Six men I did not marry:
1) the multiphonic bearded poet - wrestling
pencil-chewed meaning in yellow-pad letters,
muscled calves pacing looping maps of home.
we loved hard, bound tight, resisted all
calls of future rupture and tearing growth -
pretended not to notice street-signs change.
he loved when my words surprised him,
remembered him back to the world - loved
so hard it stopped me writing completely.
2) the lawyer hound who huffed my loss,
chased rancid echoes of his mother's kitchen,
greasy glistening small-cocked dog, swelling
arousal and love of the hunt, waiting - trained -
pacing the graveyard of his dead father’s violence -
barking wet dreams of his meat up the tree.
he did not love me. I was young enough, then
to think not loving back was protection.
3) the wool-suited scientist, slim frame
grinding his grandfather's cloth into carpet,
hiding the bed he’d made of his office floor.
he danced spasmodic, sly-gamed structure,
delightedly noticed the girl who laughed back.
he loved my softness, sharp contrasts: pebble-
bombed jokes into pools of esteemed company.
4) the reluctant doctor, duty-bound to love
his sisters, his mother, his father's mission -
penning histories of homeland. he hated wind;
laced filthy humour and closed-eyed fucking;
tucked his beauty in the margins of achievement.
he once said 'I adore you' so prettily
I stole his words to give to others; sorry.
5) the story warlock, the hollow man merging
hand-magic, mirror-work, alchemy, black-eyed
misdirection. desire as spell-work, all invocation:
bridges breaking to touch Thames sky - sunset
cliff-edged swerves - raving abandon - raw, streaking
Perseids watching him shame me to tend him harder.

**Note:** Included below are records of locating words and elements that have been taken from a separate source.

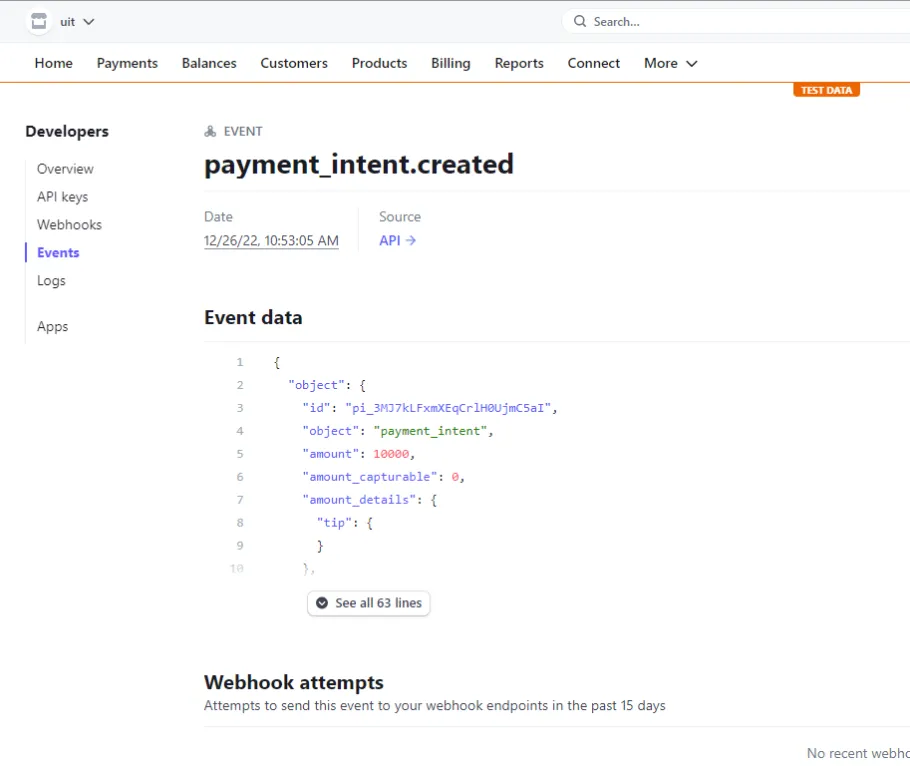Switch to the Balances tab
Screen dimensions: 910x766
(x=209, y=63)
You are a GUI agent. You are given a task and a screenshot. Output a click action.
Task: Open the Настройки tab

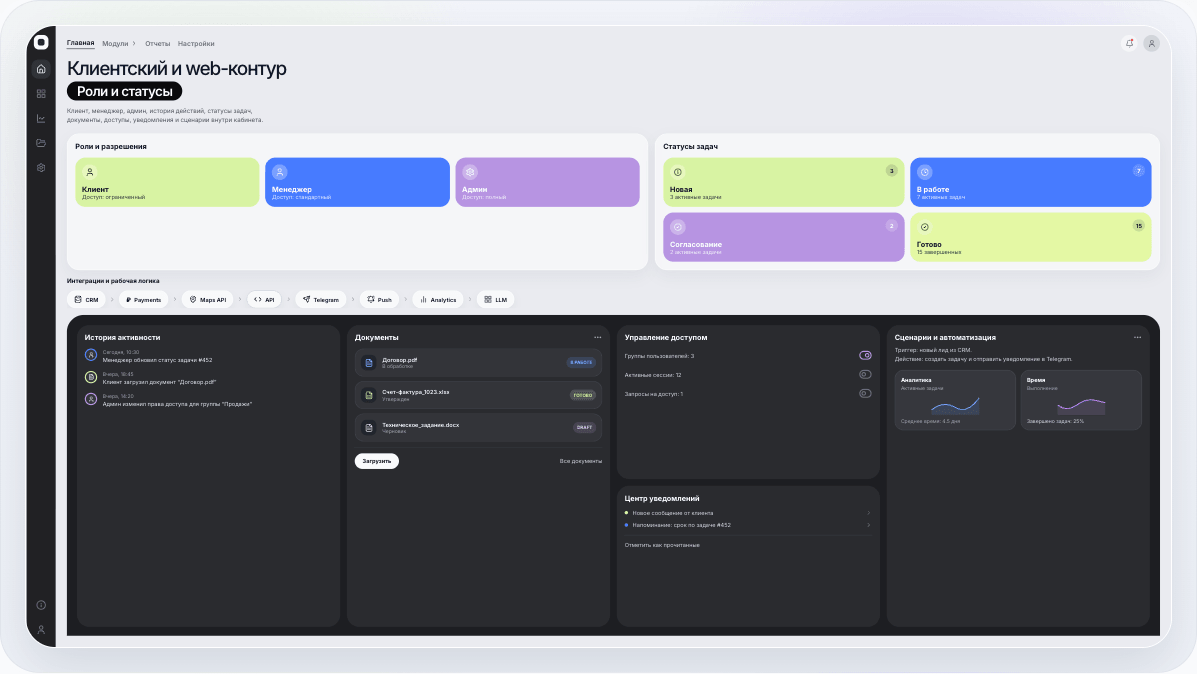(196, 44)
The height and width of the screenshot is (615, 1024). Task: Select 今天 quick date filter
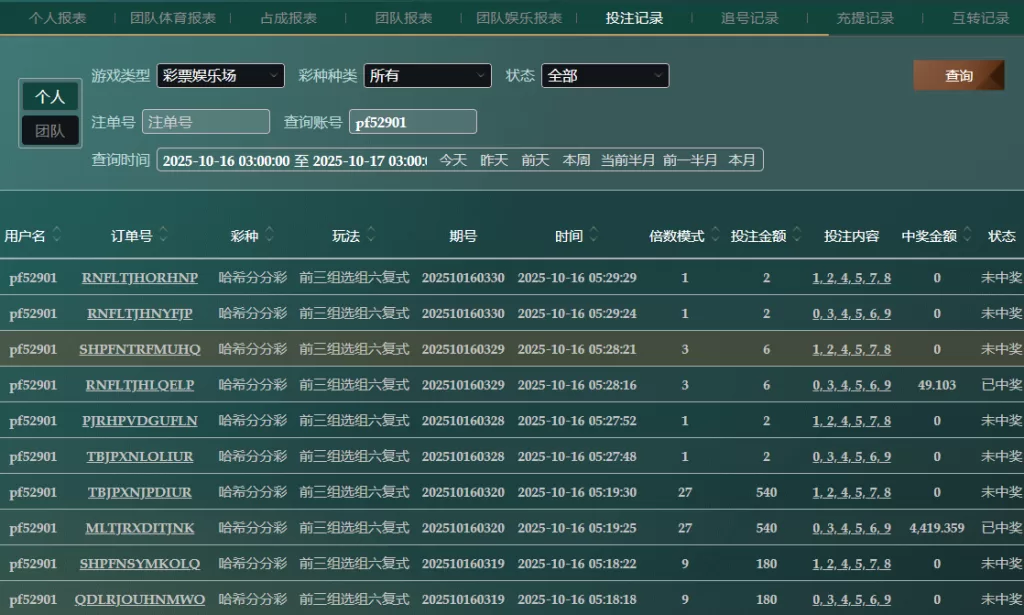[x=453, y=160]
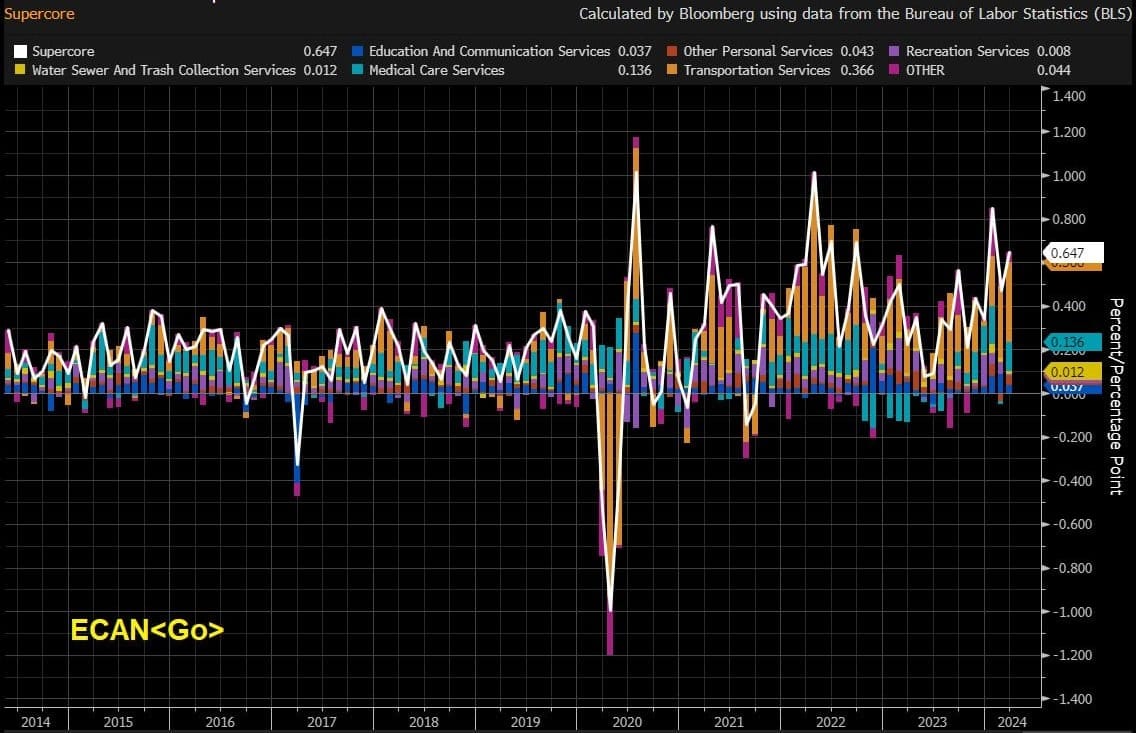Click the 1.000 tick on the y-axis

click(1070, 176)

he loved me in the words I gave him, shrapnel
seeds planting violent bloom. only just
in time I outgrew him.
6) the tender-calloused carpenter, walking
his love through thistle-fields, muddy-booted,
scaling every fence on his head-lamped path home.
he rumbled deeply; laughed easily; came loudly -
all boyish unworry for what neighbours might think.
etched devotion in wood, steel and alleyways.
he loved me best - bare-faced, bare-chested, resting
our peace on the white enamel sink I dreamed before
we lived it: richer than almost, poorer than always.